The Bloated Healthcare Bill (Graph: The Heritage Foundation)
The Bloated Healthcare Bill (Graph: The Heritage Foundation)

The biggest impediment to reform is the fact that most of our problems are made to be so vast and complex as to be incomprehensible to anyone but the experts. Oftentimes, the data itself is made available under a banner of governmental transparency, but that doesn’t mean any of that data is easy for anyone to understand. This does not have to be the case. If these systems are exposed, their machinations made transparent, and the information made readily understandable, the average American would be able to gain a greater understanding of how his government works, would have a voice in how these systems function, and would be able to immediately object if something looks questionable.

The future of America does not lie only in transparency, which in many cases we already have, but in transparency coupled with information education — allowing every citizen the opportunity to understand how his or her government works and giving him the ability to hold it accountable.

The Center for Urban Pedagogy makes policy understandable for the rest of us, in this case, redistricting (image: welcometoCUP.org)
The Center for Urban Pedagogy makes policy understandable for the rest of us, in this case, redistricting (image: welcometoCUP.org)

2. Embrace Social Media as a mode of Political Empowerment

Although the name of the event was “America’s Future,” most of the discussion was about the state of contemporary America. Fortunately, towards the end, an audience member asked how an average citizen, realizing the corruptive lobbying groups currently embedded in Washington, should go about changing it.

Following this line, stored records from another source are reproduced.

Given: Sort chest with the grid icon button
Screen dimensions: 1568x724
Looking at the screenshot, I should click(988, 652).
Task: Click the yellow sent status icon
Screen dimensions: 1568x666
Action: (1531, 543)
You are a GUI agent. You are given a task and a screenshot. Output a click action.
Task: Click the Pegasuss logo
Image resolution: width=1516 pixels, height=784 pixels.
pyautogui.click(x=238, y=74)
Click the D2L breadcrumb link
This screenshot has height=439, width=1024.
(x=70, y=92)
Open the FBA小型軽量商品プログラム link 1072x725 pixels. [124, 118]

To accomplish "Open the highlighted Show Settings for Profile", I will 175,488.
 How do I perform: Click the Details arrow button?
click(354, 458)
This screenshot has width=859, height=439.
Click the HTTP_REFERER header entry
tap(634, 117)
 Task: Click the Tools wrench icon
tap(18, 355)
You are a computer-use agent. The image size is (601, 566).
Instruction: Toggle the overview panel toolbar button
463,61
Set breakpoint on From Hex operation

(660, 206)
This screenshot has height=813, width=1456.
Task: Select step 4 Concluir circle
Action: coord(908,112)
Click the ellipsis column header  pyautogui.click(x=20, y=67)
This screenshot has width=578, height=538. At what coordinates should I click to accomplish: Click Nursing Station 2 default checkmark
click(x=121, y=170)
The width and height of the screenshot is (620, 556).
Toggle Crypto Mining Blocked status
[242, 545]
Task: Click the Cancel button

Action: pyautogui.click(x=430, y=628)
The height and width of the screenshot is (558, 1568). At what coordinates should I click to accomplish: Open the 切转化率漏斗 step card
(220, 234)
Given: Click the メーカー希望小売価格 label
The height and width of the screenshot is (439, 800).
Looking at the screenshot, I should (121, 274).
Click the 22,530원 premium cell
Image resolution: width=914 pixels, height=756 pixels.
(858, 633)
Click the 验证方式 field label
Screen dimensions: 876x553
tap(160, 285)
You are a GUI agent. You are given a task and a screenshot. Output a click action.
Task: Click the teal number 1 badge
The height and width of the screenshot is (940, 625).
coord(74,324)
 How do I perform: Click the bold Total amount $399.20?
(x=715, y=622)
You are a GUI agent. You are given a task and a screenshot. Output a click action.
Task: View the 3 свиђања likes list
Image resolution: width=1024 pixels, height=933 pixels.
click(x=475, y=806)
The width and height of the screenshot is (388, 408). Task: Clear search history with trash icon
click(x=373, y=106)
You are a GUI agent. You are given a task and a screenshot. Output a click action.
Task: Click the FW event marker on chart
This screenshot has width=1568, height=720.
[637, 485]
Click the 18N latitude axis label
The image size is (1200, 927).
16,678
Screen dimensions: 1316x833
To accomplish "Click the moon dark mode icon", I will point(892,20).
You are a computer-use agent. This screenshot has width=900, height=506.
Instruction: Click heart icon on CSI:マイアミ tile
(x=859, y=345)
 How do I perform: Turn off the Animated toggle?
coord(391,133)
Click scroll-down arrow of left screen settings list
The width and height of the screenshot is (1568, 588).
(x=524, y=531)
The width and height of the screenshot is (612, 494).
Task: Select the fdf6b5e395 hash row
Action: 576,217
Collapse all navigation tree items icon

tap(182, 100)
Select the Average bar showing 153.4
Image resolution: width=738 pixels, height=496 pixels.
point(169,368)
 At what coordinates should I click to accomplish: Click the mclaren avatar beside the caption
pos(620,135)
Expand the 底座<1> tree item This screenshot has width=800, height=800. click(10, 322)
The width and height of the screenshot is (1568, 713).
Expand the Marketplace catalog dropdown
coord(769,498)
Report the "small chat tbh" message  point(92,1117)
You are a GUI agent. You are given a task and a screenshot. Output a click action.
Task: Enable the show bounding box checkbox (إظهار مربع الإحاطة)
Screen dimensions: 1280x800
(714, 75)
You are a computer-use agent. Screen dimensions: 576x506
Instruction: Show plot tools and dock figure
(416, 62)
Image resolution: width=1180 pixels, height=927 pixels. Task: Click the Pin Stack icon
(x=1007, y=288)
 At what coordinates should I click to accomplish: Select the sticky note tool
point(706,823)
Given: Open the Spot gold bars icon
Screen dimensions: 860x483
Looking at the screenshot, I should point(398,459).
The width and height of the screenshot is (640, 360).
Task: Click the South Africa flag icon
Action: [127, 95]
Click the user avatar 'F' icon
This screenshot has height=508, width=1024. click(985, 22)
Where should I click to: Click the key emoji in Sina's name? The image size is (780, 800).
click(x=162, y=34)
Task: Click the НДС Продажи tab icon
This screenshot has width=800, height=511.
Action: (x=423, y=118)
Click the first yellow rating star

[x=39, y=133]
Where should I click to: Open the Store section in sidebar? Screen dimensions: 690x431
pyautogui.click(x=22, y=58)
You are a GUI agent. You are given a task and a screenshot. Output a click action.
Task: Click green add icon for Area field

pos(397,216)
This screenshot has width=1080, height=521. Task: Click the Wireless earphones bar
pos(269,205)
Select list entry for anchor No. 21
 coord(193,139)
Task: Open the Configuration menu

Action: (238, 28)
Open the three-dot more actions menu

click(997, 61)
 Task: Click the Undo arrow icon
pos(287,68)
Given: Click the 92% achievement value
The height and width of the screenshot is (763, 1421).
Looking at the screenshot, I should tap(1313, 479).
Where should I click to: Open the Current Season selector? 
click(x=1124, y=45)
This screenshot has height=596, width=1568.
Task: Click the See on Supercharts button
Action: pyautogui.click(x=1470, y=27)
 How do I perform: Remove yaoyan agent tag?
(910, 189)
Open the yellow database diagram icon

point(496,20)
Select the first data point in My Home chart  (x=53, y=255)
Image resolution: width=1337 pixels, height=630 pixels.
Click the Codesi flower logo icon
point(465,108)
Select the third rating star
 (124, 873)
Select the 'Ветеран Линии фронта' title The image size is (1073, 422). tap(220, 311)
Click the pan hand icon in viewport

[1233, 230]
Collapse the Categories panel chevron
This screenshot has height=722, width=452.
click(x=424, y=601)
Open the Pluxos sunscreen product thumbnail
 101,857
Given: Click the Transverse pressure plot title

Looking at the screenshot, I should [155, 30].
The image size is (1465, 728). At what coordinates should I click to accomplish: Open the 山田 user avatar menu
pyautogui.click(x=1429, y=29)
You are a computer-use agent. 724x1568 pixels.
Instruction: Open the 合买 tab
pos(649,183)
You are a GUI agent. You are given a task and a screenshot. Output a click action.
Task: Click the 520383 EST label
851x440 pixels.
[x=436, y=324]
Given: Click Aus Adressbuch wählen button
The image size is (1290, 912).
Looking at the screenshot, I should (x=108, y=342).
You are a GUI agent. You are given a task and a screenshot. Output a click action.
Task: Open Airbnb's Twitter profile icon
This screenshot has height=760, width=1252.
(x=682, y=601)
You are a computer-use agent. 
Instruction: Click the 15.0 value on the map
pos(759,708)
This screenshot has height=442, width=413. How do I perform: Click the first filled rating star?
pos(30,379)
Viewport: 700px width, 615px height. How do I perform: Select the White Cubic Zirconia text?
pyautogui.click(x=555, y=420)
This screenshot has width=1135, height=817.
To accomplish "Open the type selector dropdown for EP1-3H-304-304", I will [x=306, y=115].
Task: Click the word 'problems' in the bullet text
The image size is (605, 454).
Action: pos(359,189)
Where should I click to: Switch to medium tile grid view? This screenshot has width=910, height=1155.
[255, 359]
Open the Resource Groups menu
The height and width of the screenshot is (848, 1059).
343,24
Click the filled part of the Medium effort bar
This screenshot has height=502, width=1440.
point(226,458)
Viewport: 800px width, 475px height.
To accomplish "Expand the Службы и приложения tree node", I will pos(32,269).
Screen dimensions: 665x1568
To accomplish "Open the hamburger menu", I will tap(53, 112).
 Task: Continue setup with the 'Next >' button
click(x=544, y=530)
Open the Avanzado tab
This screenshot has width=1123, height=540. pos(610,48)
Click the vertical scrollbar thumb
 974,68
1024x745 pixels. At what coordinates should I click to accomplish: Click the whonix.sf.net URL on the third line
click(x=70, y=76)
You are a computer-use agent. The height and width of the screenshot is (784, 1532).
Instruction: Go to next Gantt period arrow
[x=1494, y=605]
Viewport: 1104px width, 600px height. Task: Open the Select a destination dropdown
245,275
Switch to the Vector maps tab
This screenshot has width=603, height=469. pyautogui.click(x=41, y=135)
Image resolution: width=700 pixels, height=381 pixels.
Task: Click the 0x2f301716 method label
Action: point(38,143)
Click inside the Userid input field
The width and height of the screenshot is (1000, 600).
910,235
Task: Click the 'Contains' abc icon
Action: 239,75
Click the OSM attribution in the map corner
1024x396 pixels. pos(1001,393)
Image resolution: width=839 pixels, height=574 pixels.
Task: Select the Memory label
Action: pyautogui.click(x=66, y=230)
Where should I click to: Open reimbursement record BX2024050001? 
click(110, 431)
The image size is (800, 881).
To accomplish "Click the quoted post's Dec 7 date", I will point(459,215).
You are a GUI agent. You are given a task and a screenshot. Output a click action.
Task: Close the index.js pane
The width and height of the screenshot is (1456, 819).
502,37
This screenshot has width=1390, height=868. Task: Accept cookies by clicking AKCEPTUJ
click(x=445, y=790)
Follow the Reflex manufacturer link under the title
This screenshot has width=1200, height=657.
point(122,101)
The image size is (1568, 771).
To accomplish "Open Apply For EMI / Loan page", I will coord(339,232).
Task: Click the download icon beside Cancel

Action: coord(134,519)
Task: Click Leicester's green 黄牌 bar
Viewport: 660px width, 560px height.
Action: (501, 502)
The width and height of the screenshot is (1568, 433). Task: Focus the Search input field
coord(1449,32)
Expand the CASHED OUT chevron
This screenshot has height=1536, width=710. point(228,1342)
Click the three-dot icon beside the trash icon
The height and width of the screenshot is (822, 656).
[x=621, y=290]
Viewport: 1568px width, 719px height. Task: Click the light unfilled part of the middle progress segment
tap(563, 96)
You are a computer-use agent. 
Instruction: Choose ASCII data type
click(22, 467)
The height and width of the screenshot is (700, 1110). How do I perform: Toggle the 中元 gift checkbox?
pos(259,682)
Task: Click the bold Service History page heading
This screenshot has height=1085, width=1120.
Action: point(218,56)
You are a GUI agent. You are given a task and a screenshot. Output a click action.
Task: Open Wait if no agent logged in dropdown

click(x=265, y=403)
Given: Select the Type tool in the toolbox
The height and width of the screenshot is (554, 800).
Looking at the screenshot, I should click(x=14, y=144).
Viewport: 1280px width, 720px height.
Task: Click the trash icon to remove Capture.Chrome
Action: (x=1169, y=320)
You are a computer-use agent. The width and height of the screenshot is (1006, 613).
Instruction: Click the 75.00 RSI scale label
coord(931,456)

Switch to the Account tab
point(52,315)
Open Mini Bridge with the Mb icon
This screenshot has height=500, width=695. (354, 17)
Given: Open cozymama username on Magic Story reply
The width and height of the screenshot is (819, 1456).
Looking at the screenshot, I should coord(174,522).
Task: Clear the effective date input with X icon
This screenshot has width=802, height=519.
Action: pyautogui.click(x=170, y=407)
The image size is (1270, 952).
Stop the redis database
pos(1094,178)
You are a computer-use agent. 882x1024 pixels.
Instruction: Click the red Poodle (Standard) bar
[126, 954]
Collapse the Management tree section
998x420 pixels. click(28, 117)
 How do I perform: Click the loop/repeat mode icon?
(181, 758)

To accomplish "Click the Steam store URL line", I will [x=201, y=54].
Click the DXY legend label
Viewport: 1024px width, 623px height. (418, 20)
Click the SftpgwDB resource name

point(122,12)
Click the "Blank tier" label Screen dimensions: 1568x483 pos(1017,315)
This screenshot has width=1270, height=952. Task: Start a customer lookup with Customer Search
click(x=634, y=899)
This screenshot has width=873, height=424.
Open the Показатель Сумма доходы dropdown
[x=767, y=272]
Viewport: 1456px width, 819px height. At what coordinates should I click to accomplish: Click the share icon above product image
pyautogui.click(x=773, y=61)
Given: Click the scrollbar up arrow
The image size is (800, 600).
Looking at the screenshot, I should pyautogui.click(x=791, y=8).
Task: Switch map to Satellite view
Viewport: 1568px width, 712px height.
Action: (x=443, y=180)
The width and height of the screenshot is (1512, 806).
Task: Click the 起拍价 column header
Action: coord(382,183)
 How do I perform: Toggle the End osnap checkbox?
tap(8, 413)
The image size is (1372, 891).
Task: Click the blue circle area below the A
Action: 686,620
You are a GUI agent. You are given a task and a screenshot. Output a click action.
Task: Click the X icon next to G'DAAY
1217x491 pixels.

Now, with Occupy Wallstreet, the Arab Spring, and Barack Obama’s remarkable grassroots campaign still fresh in our national conscious, I might sound like a broken record on this one. But, as Sachs and Scarborough both attested, social media is the newest and most effective tool of political empowerment.

Daily Twitter and Flickr use in New York City (Image: Dailymail.co.uk)
Daily Twitter and Flickr use in New York City (Image: Dailymail.co.uk)

With the growing realization that a candidates’ platform and speeches are written by national strategists, their elections bought by corporations, and, once they’ve made it to Washington, their votes cast by lobbying groups, it is extremely necessary that a new crop of politicians are brought to the capital. Sachs and Scarborough praised social media as a platform for aspiring and inspired politicians to project their voice to a larger community, to form enthusiastic grassroots campaigns, and to take that momentum all the way to Washington. Only with the influx of these new, community-minded politicians will the entrenched lobbying groups have to retreat.

This point also builds on the above point. New media has the potential to allow for everyone to gain understanding of how our government works and at the same time allow for everyone to have a voice in that process. In the future, everyone will be a politician but no one will need to be political.

A visualization of twitter during the midterm elections (image:  themonkeycage.org)
A visualization of twitter during the midterm elections (image: themonkeycage.org)

3. Use Common Sense to Find Common Ground 

The most wonderful part of the conversation was the fact that although these two men stand on very different sides of the political spectrum, Joe Scarborough being a proud conservative and Jeffrey Sachs a vocal liberal, they managed to agree on the fundamentals of all the topics they discussed. Whether it was gun control, the stimulus, or education, they managed to agree on some basic steps that could be taken to fix the problems that plague our country.

I left the talk optimistic that in increasingly polarized America there is something we can all agree on, or at the very least, agree to disagree upon — it just takes a little common sense and the willingness to do the right thing. We can no longer afford division. We can only hope that an increasingly vocal and informed public will begin to hold their government accountable for the change they want to see in the country.